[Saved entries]
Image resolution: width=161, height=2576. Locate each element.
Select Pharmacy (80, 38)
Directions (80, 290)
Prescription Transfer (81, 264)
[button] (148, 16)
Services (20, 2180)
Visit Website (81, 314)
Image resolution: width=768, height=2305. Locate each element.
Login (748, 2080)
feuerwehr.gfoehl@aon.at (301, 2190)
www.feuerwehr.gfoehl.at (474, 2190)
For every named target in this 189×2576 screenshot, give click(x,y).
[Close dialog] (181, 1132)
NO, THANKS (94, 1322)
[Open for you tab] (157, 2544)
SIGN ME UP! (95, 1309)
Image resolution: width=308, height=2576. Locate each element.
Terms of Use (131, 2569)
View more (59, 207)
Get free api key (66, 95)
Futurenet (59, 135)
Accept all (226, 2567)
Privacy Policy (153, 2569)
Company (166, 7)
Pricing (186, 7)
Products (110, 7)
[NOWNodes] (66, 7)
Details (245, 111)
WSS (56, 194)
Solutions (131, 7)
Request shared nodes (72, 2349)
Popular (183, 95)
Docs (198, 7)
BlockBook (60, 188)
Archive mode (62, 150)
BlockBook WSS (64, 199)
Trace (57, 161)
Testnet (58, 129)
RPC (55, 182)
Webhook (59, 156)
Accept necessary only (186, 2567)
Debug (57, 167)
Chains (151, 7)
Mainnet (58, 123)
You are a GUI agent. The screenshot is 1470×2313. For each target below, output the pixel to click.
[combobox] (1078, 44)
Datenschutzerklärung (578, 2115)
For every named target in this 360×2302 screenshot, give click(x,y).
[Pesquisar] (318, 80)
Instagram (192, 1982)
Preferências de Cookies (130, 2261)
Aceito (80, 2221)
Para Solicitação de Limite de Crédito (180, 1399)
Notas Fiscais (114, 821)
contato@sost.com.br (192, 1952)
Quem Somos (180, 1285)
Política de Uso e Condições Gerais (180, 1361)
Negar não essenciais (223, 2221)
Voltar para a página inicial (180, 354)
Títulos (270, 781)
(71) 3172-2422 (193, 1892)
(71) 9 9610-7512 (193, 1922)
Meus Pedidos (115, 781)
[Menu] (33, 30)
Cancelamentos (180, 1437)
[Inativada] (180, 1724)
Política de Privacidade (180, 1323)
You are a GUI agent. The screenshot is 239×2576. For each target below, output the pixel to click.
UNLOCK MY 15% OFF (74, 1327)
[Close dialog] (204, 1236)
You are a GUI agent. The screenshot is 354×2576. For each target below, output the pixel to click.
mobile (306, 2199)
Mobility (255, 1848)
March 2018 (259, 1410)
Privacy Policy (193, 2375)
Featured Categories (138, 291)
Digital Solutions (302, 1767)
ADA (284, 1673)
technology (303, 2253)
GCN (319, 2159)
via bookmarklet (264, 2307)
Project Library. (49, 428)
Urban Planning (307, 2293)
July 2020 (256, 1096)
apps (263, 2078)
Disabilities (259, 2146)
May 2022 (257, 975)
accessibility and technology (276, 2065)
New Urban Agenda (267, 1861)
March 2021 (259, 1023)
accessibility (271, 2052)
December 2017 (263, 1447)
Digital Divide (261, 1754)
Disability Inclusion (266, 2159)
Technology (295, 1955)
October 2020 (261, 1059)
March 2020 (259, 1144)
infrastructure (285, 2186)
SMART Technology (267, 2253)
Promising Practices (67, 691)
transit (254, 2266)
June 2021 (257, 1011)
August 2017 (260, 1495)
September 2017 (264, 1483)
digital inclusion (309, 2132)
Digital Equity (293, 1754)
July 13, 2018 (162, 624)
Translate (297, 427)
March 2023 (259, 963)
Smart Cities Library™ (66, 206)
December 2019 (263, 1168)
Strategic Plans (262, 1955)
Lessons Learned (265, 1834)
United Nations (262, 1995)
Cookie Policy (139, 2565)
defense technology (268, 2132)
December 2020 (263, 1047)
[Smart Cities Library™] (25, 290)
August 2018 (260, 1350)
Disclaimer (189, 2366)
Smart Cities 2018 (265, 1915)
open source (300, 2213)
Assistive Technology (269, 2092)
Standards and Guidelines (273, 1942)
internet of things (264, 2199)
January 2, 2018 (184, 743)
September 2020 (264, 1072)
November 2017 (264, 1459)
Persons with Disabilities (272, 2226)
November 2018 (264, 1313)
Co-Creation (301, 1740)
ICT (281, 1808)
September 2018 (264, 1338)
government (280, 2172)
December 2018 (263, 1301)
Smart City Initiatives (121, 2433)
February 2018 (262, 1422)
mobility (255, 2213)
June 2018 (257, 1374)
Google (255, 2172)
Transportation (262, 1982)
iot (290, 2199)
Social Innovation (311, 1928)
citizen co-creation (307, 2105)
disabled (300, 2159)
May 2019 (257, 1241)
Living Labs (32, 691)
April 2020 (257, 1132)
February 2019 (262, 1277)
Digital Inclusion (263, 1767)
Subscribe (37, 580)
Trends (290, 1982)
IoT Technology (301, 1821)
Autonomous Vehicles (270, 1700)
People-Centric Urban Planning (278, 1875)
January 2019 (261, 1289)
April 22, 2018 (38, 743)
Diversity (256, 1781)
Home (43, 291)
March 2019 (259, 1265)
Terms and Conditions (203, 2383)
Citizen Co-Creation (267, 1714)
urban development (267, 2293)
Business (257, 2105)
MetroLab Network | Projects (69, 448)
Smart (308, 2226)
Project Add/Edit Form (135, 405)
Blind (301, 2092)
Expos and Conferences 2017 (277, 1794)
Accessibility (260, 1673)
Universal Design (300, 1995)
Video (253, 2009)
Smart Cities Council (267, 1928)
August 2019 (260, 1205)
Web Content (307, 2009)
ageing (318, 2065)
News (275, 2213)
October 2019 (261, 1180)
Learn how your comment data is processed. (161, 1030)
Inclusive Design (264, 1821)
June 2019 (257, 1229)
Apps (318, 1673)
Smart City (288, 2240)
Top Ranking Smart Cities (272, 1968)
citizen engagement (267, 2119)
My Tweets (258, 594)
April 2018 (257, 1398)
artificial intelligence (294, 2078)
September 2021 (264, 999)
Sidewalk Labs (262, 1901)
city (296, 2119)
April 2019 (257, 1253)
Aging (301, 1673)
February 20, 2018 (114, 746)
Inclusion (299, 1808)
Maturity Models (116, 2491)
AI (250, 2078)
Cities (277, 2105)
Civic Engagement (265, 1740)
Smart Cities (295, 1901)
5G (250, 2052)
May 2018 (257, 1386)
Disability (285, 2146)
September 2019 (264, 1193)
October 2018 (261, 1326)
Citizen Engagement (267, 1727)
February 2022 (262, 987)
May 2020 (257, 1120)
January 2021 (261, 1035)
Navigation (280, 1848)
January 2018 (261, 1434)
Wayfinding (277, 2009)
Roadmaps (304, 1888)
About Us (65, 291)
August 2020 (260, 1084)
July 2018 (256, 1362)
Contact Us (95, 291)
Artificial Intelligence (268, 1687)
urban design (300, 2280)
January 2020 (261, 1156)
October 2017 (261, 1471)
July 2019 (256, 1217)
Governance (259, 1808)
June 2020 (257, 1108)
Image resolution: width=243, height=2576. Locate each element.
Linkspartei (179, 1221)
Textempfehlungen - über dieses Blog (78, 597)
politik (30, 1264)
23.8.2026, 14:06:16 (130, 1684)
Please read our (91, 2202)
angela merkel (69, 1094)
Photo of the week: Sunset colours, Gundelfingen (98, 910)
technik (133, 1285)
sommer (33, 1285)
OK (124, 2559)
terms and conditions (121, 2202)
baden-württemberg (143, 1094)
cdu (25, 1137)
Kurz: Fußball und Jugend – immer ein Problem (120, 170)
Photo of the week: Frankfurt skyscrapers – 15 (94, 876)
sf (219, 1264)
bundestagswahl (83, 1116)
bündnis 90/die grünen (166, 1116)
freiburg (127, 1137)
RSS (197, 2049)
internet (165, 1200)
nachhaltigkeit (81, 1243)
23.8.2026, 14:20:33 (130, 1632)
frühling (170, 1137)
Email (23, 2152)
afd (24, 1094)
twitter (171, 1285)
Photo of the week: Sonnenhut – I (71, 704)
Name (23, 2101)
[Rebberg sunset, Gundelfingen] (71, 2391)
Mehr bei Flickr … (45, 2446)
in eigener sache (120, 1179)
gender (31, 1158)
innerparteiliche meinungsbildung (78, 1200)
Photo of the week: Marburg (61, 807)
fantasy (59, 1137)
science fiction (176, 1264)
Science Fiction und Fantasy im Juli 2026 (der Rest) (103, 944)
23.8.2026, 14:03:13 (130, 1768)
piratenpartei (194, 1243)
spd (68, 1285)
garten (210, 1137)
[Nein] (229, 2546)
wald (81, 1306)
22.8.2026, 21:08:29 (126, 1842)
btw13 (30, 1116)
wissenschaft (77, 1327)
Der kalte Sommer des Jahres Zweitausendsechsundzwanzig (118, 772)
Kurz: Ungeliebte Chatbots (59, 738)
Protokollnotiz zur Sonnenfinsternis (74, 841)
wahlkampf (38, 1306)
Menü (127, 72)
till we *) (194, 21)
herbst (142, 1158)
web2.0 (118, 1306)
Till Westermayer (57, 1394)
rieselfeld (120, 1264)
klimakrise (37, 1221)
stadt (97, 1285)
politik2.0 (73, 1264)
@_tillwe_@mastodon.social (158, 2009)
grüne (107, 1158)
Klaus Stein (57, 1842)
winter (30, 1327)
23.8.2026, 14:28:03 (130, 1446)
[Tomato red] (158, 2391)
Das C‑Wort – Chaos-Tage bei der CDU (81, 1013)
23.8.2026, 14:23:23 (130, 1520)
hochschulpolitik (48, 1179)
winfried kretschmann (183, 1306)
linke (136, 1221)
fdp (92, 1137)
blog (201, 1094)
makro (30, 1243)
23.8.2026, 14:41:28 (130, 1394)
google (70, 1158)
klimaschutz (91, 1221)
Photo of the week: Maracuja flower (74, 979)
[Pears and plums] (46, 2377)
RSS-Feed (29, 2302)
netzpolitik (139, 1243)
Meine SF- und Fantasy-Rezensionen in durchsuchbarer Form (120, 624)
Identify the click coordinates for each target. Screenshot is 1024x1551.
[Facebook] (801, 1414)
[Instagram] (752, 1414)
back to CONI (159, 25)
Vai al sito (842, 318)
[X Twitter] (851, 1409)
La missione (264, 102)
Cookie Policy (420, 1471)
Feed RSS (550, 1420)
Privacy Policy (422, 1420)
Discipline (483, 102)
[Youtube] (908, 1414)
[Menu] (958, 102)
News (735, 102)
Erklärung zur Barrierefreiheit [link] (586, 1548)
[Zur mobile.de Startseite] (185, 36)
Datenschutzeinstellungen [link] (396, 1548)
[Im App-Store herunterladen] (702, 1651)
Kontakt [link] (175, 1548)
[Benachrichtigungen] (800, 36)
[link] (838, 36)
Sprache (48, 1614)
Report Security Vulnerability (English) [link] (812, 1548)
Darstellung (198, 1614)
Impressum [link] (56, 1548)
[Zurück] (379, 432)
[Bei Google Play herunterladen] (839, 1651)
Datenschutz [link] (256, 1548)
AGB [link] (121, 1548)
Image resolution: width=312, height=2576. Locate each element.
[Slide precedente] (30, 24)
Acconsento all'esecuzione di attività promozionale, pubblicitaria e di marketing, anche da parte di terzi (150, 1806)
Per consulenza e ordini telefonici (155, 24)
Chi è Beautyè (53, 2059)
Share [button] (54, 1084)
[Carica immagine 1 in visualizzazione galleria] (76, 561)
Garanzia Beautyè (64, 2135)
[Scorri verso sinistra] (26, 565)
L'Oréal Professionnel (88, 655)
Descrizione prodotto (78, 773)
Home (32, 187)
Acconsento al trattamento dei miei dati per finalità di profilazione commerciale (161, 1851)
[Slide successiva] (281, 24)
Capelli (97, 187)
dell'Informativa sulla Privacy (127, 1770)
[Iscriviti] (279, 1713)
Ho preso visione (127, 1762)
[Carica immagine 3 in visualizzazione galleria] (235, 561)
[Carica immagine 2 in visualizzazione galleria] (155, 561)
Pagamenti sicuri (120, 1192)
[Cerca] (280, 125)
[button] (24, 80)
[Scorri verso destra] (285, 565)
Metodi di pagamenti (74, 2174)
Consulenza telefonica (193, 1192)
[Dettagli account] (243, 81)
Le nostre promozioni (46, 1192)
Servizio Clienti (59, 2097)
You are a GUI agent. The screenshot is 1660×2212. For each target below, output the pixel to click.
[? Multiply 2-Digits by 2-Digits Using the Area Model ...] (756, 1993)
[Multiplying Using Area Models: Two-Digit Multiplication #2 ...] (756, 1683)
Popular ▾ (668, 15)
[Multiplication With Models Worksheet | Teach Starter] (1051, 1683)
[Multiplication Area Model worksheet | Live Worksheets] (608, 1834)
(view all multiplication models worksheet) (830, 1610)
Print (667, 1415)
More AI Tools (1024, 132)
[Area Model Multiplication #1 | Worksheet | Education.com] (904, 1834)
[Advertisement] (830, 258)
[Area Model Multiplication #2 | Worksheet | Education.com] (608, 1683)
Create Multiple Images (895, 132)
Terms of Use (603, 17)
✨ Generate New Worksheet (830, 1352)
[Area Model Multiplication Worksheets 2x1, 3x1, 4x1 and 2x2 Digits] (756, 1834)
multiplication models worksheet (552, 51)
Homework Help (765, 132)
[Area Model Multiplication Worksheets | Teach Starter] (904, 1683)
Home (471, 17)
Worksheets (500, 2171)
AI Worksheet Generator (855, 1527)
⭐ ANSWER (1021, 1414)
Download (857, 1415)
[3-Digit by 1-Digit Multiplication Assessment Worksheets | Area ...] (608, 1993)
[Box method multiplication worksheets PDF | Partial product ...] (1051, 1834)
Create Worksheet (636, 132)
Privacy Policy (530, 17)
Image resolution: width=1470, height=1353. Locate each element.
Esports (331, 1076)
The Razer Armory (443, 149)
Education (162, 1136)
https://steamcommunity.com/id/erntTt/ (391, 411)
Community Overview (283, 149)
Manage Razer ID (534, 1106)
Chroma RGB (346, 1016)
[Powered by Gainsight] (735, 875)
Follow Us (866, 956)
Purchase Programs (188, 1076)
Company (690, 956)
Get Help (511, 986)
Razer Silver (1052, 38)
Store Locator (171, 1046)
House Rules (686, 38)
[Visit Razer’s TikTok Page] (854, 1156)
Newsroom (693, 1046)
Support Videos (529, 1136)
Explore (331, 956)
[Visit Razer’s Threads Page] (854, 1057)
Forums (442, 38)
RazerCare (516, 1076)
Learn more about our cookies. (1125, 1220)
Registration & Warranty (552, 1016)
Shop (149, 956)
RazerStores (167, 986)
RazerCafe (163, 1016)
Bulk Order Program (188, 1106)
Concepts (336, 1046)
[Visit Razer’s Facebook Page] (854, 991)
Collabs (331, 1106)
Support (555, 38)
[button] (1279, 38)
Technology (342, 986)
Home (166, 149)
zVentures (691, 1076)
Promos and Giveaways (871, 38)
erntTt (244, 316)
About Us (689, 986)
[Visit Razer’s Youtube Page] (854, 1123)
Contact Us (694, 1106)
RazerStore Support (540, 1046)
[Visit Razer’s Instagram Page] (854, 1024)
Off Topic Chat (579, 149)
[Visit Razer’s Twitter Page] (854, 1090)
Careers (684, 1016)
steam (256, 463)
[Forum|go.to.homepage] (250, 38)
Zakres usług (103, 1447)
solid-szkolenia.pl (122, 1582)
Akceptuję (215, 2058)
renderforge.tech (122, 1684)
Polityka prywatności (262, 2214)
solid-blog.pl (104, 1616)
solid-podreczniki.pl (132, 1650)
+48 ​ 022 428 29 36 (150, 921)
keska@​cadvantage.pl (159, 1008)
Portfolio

[TASK ITEM] Set down exactly, and only, the lines of the data above from the line containing "Zakres usług (103, 1447)" through the last one.

[SOLUTION FOR THIS EXERCISE]
Zakres usług (103, 1447)
solid-szkolenia.pl (122, 1582)
Akceptuję (215, 2058)
renderforge.tech (122, 1684)
Polityka prywatności (262, 2214)
solid-blog.pl (104, 1616)
solid-podreczniki.pl (132, 1650)
+48 ​ 022 428 29 36 (150, 921)
keska@​cadvantage.pl (159, 1008)
Portfolio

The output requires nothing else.